— ЧТО СДЕЛАТЬ —
1: Назовите все языки программирования, которые упоминаются в тексте о формальном языке.
2: Кому в тексте о формальном языке приписано выражение «плодотворная односторонность»?
3: Напишите продолжение текста о формальном языке, начиная сразу после его последнего предложения.

— ТЕКСТ —
%%

Если его устраивают предлагаемые возможности пакета, он просто воспользуется ими. Но его не остановит ситуация, которая поставит пользователя в тупик, — ситуация, когда этих возможностей недостаточно. Тогда он создаст возможность, а для этого ему понадобится спуститься на уровень ниже, от клика мыши к макросу, от существующего набора объектов к тому или иному инструментальному языку — С++ или Java. Но самым важным шагом является именно переход от графического интерфейса к формальному языку. Это — инициация.
Не все возможности языка можно реализовать с помощью сколь угодно изощренного графического интерфейса. Необходимо помнить, что разница между конструкцией языка (например, вложенными операторами “если”) и вызовами любой последовательности функций пакета из выпадающего меню очень близка к разнице между использованием переменных и наборов констант. Язык гибок и почти неограниченно изменчив. Он описывает через свои конструкции бесконечно много вариантов. А меню — меню и есть. Его, конечно, можно поменять, например расширить, но для этого нужно как раз опуститься на более низкий уровень, то есть понять, что и как мы присоединяем к работающей программе.
Если мы работаем с естественным языком, одни слова — глубоко содержательные объекты — объясняются с помощью других слов — таких же содержательных объектов. Интерпретаций бесконечно много, и полной определенности и однозначности все равно нельзя добиться. Если мы работаем с языком формальным, у этой лестницы спуска к языкам все более низкого уровня есть точная нижняя грань — это ассемблер, чьи команды реализованы в “железе”. Этим формальный язык принципиально отличен от естественного. В этом-то и есть его “плодотворная односторонность” (выражение Лидии Гинзбург).

%%

[Записи для поиска описанных объектов]
%%

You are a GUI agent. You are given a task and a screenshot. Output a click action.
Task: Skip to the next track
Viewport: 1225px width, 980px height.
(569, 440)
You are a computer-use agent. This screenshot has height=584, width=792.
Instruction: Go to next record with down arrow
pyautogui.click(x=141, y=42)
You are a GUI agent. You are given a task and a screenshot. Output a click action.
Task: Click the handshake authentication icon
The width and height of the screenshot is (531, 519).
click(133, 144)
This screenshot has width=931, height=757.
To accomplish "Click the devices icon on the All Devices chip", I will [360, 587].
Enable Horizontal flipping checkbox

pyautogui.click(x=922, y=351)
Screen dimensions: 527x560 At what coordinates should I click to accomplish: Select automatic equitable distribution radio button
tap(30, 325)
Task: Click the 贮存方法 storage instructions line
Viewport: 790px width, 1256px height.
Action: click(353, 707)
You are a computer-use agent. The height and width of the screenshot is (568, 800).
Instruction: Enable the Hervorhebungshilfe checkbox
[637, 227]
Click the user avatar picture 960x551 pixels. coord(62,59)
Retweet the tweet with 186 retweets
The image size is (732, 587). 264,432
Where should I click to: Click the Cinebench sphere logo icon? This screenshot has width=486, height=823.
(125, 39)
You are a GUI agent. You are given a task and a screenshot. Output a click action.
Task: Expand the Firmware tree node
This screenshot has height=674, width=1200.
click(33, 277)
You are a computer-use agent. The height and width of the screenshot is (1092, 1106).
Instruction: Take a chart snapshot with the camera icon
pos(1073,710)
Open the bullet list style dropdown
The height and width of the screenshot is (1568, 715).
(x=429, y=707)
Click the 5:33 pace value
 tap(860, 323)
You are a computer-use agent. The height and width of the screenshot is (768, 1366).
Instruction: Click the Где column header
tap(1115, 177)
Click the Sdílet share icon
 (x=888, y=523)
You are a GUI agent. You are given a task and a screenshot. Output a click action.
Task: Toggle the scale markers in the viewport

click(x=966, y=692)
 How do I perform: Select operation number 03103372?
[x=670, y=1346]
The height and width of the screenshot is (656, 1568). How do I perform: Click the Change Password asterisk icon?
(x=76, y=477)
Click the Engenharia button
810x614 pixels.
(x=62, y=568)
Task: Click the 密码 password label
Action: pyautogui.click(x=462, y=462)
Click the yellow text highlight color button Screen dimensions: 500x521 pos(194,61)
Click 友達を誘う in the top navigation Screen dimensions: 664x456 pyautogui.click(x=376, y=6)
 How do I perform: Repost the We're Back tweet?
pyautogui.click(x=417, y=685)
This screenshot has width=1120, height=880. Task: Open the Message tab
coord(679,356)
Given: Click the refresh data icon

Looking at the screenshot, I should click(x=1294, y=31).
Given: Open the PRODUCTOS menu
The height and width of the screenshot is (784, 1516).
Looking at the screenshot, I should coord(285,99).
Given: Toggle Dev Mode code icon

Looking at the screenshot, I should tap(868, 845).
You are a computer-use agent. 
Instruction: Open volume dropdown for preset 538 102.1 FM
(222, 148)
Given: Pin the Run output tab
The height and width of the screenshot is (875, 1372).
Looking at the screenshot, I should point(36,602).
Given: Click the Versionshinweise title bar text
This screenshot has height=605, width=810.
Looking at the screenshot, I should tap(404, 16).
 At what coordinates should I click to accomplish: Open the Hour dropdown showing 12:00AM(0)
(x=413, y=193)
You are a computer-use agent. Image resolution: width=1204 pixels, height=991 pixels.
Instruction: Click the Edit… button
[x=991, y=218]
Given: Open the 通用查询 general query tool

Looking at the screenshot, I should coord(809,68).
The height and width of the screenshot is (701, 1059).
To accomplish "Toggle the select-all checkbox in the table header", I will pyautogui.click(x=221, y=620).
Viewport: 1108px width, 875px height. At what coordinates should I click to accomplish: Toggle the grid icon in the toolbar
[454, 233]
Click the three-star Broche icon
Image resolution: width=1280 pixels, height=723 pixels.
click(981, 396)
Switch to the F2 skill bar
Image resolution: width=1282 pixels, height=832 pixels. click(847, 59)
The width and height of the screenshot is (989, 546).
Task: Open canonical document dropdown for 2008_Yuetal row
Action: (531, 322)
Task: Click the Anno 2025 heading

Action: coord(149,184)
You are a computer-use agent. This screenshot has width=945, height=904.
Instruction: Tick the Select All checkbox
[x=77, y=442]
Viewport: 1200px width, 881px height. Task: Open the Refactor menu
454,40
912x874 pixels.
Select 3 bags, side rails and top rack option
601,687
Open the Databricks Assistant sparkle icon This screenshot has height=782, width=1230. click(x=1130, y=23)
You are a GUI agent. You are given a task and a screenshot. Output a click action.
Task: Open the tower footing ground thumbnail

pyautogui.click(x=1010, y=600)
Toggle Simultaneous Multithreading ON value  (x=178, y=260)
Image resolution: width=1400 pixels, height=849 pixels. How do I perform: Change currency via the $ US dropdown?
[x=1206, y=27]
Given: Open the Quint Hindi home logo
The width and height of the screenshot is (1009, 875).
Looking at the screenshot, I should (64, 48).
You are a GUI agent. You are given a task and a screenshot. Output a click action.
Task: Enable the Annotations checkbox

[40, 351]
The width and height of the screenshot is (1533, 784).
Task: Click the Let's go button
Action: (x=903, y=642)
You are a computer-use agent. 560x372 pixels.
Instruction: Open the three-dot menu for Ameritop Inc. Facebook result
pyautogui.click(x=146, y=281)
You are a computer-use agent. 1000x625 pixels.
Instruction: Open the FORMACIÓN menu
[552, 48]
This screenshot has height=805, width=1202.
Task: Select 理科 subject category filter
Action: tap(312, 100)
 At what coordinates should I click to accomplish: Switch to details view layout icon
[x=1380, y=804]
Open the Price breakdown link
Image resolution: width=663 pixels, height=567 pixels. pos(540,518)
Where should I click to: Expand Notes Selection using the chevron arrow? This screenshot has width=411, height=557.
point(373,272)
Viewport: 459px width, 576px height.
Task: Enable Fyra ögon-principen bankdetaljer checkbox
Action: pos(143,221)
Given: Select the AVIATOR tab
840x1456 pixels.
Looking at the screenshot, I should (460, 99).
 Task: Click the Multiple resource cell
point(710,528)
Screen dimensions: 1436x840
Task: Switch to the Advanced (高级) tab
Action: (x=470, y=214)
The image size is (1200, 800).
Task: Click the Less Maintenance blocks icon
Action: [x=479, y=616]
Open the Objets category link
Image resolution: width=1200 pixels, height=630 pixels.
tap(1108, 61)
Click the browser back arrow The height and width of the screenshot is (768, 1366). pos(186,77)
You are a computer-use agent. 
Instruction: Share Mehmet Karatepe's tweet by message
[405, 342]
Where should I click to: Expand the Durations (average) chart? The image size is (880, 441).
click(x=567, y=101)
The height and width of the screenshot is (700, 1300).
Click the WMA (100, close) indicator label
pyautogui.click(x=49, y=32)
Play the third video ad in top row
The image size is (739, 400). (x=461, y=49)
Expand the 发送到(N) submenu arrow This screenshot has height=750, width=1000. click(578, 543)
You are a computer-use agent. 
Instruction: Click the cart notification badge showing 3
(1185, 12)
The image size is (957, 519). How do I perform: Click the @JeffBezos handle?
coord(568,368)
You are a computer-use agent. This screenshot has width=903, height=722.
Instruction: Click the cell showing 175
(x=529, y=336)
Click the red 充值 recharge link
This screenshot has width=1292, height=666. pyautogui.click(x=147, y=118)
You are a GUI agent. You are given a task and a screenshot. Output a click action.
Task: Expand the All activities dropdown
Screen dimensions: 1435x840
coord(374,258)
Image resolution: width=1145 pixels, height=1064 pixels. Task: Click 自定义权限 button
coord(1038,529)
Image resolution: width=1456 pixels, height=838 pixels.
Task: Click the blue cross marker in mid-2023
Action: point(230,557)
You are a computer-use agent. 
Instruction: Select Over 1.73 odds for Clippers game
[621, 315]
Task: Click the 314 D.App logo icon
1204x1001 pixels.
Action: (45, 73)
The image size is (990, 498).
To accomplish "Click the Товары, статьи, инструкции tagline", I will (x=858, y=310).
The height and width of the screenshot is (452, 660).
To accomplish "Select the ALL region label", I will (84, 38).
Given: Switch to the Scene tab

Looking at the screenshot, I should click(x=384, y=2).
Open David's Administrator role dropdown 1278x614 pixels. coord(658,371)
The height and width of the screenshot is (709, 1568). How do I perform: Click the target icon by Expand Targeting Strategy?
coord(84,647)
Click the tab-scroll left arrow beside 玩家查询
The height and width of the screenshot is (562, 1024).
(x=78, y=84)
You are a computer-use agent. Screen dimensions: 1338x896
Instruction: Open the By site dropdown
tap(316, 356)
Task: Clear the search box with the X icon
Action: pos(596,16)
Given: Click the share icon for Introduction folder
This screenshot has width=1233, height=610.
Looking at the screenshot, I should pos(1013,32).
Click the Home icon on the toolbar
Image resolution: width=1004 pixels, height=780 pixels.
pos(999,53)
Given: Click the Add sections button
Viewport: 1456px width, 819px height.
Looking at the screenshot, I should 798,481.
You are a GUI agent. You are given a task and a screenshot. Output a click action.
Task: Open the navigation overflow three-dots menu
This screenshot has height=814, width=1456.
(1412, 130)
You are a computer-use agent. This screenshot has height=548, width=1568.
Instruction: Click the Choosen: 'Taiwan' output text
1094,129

%%

— ОТВЕТЫ —
1: С++, Java, ассемблер.

2: Лидии Гинзбург.

3:
Программист — это прежде всего человек, который чувствует себя свободно в формальном пространстве, человек, который оперирует однозначно определенными объектами. Этим он отличается, например, от писателя или даже от лингвиста, пытающегося построить формальную схему естественного языка. Лингвист строит формальную схему, но описывает ее неформально и прилагает к неформальному объекту. А программист начинает и заканчивает формальными конструкциями.
И оказывается, что формальный мир обладает своей глубокой красотой. Ее очень непросто почувствовать. Чтобы это произошло, необходимо отнестись к программе как к самостоятельной ценности и цельности, а не как к одному из модулей в огромном пакете. Но делать это необходимо, чтобы добиться от программы последней завершенности и чистоты. Ершов пишет: “...очень важным эстетическим принципом программирования является его высочайшая требовательность к законченности продукта. Конечно, это характерно для многих инженерных профессий. Однако программирование и здесь идет дальше. Хотя в мультимодульных программных конгломератах это свойство почти исчезает, на уровне индивидуальной работы всегда существует поразительный контраст между почти сделанной и полностью сделанной работой. Эта стопроцентность программирования — источник его трудности и в то же время глубочайшего удовлетворения работающей программой”.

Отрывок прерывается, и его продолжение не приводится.